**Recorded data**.
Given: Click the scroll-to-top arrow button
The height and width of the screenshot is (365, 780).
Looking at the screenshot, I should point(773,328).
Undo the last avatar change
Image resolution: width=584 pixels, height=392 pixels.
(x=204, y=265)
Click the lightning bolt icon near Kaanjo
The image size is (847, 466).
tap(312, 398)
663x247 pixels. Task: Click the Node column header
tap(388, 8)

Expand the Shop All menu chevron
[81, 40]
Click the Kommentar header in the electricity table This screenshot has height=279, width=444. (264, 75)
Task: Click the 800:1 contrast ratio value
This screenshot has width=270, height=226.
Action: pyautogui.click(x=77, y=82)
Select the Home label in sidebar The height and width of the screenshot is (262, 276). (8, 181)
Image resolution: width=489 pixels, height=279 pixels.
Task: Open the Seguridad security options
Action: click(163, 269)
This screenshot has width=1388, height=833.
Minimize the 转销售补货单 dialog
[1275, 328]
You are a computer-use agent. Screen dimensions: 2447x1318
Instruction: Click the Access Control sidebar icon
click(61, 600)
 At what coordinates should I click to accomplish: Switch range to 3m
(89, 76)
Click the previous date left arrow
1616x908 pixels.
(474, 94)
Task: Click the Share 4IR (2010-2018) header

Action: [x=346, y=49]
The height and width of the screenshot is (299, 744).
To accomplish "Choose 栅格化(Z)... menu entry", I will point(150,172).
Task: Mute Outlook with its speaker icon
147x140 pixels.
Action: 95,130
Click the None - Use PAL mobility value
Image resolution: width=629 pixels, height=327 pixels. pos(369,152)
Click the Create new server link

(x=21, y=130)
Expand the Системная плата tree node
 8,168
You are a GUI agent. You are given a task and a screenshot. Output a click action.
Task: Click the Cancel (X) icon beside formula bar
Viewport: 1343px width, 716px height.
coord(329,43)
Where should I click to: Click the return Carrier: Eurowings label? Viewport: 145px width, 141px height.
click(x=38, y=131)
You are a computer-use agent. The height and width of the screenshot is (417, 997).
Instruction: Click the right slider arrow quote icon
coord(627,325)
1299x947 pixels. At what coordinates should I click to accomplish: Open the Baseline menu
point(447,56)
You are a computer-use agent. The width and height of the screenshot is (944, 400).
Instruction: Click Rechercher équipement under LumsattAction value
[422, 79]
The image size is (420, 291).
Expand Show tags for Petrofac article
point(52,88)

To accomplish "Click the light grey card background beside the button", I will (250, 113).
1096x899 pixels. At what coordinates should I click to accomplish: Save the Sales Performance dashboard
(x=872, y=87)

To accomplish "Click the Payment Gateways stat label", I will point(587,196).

**Directions**. Every line that contains the string "will" should be returned from the data.

**Response for this exercise**.
To accomplish "Choose 栅格化(Z)... menu entry", I will point(150,172).
To accomplish "Click the light grey card background beside the button", I will (250, 113).
To accomplish "Click the Payment Gateways stat label", I will point(587,196).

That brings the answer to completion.